But one casual experiment is not proof. I assume the implications for battery life alone would make this impractical.
While the article describes a 'trigger to activate' scenario, I guess the DSP could also be configured to output data at an earlier stage in the chain for post-processing on a server. The volume of data would be orders of magnitude lower than sending raw waveforms. Of course, this would introduce the need for some memory for buffering, which eats into the power budget, but having read about this device, I'm pretty convinced that it's technically feasible.
Whether or not phones actually do this at a low level is another matter. It would be an interesting experiment to graph the current draw from a sleeping phone's battery while conversations were being spoken into the mic.
[1] https://www.sensorsmag.com/components/mic-hears-all-all-time
I believe any microphone-authorized app (e.g.: Facebook) can do it, preferably when the phone sits on the table. "Buy", "Need", "Wish" are good keywords when they are followed by another word that sells easily : "shirt, phone, watch, ..."
I suggest trying out state-of-the-art voice assistants like Google Home and Amazon Echo.

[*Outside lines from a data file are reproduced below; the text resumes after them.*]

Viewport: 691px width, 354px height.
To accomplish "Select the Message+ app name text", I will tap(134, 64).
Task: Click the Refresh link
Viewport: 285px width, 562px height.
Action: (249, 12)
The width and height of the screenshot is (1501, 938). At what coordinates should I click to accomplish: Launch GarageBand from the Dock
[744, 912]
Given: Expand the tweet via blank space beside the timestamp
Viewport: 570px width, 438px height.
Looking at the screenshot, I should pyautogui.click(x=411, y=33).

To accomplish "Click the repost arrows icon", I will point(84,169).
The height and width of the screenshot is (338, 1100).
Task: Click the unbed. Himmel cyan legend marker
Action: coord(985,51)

These devices have had enormous engineering and computer science resources thrown at them. They're able to do stuff like play a song from some artist or genre off YouTube or Spotify. Maybe. Sometimes. You'll find that even in this scenario that they have explicitly optimized for, you have to repeat yourself sometimes. I'm talking about a tiny domain here - playing music from artists - that the human is intentionally trying to hit.

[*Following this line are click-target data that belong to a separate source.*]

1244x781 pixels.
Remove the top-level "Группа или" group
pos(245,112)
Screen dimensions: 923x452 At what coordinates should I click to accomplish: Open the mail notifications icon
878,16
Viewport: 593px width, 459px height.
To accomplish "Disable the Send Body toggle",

The idea that the current state of Machine Learning can somehow take an arbitrary, open sentences like "I’m thinking about going back to uni" to lead to appropriate ad targeting for enrolling in college courses just doesn't align with the reality of Machine Learning.
Maybe you think you don't actually need great Machine Learning. You could just go with very rough categorizations such as...detecting the word "uni" appeared in the sentence so bucket them into the "uni" ad category for ad targeting! But then they would also bucket "I hated uni" and "oh yeah, season 2 takes place in uni" and "I'm driving past uni" all into that category. Ad targeting relevance would be diluted dramatically. Where is the financial incentive to do such terrible ad targeting?

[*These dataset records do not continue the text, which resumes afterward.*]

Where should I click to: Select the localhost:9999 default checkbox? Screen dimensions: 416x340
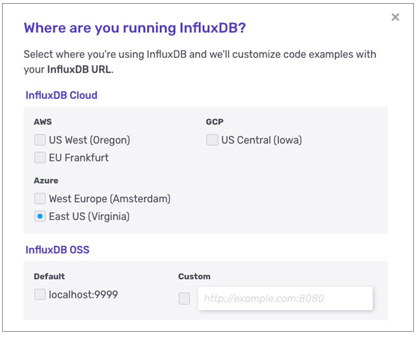click(x=40, y=295)
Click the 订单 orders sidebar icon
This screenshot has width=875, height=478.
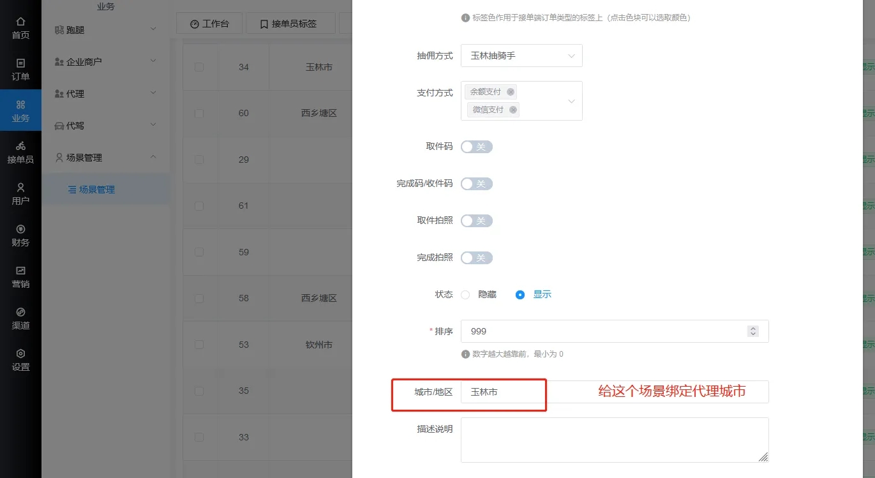[20, 70]
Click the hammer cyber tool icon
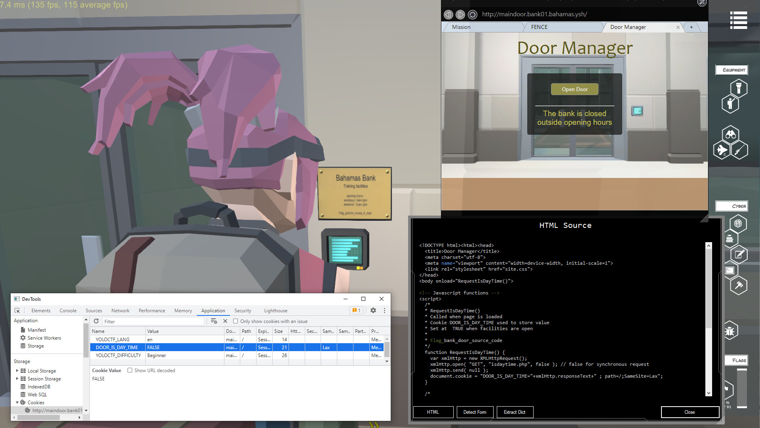The height and width of the screenshot is (428, 760). point(739,285)
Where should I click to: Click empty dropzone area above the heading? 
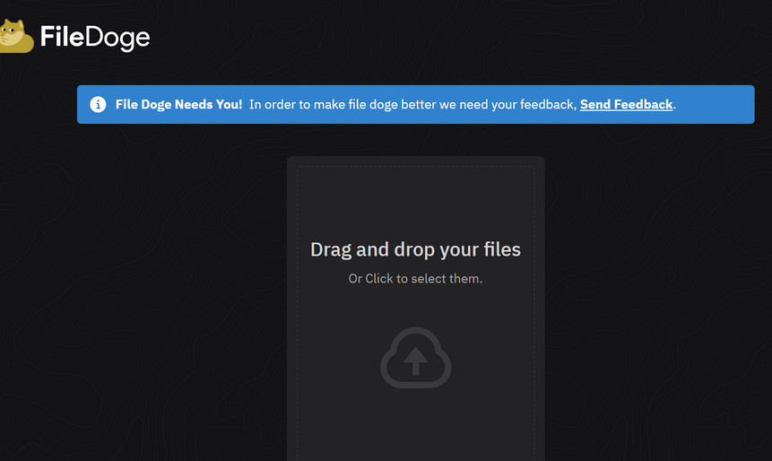(x=415, y=202)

tl;dr ML just isn't there yet. Also it requires monumental leaps in Machine Learning for Facebook to be financially incentivized to do this; ad targeting would suffer otherwise.
The “security consultant” claims to know that there’s clips of audio being sent back to servers, but not knowing what that audio is since it’s encrypted. First off, if the content is encrypted, you don’t know that it’s audio. Secondly, if you had proof of a major app unexpectedly sending back recorded audio clips, it would be huge news, so I’d assume he doesn’t have that.
Apps do not have access to always on microphone access by default as insinuated by the article. On Android, until P comes out, apps can access the mic in the background if you give microphone access to the app. On iOS, app microphone access triggers the microphone symbol in the top left. These are the apps explicitly asking to take microphone access though, not some sort of listener pattern where apps can attach to the OS’s always on microphone behavior.
Experiment is clearly flawed for numerous reasons (no starting recorded state, didn’t record behavior on FB/other sites that could have impacted results during expt, etc.)
Have been expecting some research to come out from either a security firm, university researchers, or other to verify. Don't think it would cost too much to run, hoping something comes out soon.